▸ AUFGABE UND ANFORDERUNGEN: Schreib die Zeilen ab der Zeile mit "Where should I click to: Click the wall" bis einschließlich der Zeile mit "pyautogui.click(x=577, y=75)" noch einmal ab. Tausch dabei "wall socket" gegen "power outlet" aus und lass alles andere unverändert.

▸ BEREITGESTELLTE DATENSÄTZE:
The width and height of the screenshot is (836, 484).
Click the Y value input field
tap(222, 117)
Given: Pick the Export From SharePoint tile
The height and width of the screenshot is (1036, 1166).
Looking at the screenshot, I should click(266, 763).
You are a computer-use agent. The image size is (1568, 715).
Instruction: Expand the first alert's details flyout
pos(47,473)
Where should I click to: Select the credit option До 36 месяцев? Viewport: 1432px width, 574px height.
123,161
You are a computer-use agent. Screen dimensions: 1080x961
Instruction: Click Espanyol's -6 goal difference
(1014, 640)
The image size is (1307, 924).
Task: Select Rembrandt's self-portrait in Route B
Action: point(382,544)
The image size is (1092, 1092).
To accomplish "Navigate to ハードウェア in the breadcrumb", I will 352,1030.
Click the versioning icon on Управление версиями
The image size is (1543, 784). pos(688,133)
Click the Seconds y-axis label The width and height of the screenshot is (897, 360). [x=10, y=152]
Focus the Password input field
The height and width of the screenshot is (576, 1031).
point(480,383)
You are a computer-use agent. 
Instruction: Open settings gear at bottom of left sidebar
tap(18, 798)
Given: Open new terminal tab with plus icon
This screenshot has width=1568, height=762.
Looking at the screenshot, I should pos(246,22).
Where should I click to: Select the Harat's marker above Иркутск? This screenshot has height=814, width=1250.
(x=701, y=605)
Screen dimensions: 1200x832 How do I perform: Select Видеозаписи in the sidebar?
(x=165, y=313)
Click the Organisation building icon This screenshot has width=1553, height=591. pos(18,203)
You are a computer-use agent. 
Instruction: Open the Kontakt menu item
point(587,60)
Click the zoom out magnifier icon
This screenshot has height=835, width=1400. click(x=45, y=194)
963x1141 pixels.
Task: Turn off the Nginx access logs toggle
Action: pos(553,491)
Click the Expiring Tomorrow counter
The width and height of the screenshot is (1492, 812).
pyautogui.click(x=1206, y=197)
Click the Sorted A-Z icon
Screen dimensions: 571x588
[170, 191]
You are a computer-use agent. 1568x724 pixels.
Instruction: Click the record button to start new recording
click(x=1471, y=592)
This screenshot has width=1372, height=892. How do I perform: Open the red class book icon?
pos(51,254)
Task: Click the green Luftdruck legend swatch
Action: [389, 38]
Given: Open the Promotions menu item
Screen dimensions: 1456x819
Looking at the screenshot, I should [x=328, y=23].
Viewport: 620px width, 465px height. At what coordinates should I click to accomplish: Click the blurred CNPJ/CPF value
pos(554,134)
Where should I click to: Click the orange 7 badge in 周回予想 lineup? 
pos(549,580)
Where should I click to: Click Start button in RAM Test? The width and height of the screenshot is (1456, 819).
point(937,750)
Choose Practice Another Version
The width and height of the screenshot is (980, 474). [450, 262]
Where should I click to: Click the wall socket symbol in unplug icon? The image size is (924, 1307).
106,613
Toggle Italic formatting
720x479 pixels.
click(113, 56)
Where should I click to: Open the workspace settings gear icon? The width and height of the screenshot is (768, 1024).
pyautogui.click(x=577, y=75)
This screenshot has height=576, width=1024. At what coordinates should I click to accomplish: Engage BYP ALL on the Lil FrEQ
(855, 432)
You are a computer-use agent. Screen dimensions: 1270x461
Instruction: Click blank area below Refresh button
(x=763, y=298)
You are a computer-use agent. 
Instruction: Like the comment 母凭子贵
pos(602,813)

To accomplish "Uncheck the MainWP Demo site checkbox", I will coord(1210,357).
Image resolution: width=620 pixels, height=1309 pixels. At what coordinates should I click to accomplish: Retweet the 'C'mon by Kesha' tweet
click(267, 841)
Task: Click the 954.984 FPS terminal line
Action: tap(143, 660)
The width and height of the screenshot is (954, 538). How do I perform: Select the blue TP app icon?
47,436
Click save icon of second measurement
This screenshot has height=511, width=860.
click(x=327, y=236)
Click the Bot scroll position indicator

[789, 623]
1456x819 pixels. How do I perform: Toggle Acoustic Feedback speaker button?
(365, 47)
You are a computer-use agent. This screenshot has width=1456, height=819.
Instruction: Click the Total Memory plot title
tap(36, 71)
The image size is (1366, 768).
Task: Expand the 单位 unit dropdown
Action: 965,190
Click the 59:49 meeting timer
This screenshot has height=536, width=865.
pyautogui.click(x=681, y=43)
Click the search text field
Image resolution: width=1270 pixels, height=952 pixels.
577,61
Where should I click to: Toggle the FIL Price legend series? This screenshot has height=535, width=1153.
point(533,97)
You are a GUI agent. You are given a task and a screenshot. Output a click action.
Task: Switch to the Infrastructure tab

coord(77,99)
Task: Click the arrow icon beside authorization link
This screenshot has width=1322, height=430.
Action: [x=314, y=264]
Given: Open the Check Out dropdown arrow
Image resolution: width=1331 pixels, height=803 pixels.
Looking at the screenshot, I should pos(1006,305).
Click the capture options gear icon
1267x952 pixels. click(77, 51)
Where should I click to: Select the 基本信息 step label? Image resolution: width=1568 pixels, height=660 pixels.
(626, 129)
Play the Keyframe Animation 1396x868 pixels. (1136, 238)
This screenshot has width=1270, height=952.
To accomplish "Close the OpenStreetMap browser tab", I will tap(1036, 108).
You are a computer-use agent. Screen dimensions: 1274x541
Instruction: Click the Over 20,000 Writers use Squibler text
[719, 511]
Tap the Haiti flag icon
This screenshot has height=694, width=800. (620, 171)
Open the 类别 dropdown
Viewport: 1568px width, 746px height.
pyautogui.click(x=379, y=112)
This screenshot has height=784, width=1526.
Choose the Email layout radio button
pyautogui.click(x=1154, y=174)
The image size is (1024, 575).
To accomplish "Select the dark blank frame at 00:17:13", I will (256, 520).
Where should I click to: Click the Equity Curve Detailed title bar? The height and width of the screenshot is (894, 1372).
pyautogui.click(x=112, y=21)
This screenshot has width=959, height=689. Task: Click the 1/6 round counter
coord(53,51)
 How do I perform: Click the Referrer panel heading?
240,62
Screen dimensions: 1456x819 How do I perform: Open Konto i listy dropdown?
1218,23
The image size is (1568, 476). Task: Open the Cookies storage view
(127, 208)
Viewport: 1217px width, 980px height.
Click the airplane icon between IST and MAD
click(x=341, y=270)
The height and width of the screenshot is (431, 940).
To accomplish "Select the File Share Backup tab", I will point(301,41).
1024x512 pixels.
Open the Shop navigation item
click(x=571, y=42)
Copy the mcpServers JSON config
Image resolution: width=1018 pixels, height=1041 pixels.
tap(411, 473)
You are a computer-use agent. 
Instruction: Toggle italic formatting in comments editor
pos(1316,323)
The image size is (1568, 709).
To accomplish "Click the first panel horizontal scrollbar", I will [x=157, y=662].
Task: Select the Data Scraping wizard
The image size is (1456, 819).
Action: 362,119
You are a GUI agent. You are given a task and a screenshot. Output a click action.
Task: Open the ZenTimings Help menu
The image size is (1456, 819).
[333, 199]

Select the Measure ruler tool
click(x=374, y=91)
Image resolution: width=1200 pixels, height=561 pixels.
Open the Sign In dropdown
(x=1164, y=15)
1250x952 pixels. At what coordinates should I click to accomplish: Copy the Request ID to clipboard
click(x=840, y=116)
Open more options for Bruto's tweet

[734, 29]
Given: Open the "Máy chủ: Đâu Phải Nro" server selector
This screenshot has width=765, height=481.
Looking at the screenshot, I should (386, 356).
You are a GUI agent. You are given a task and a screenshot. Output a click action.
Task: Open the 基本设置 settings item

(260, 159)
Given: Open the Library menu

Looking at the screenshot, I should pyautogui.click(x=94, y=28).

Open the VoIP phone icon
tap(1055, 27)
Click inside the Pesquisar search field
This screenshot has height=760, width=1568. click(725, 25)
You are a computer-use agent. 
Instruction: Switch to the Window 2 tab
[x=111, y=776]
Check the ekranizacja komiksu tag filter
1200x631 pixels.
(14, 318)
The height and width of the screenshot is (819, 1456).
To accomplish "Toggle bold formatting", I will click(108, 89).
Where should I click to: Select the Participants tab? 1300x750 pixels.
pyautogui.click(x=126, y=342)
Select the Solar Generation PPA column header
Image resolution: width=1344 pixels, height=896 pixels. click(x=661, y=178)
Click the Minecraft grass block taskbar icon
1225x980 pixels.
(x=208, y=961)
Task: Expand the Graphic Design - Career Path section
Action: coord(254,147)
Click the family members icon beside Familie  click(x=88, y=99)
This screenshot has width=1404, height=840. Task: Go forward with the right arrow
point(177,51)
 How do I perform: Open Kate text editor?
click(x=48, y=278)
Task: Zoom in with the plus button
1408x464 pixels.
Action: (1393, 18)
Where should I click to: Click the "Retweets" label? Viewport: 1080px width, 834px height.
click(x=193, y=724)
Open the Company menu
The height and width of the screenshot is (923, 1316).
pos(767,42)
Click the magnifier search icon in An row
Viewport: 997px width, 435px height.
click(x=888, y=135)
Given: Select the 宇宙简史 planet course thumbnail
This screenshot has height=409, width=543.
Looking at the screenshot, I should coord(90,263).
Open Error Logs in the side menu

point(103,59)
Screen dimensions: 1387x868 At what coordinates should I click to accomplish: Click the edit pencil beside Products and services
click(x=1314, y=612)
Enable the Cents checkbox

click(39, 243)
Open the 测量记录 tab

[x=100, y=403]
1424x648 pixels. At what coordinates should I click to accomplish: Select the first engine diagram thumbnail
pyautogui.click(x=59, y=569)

▸ ANTWORT ZUR AUFGABE:
Where should I click to: Click the power outlet symbol in unplug icon? The image size is (924, 1307).
106,613
Toggle Italic formatting
720x479 pixels.
click(113, 56)
Where should I click to: Open the workspace settings gear icon? The width and height of the screenshot is (768, 1024).
pyautogui.click(x=577, y=75)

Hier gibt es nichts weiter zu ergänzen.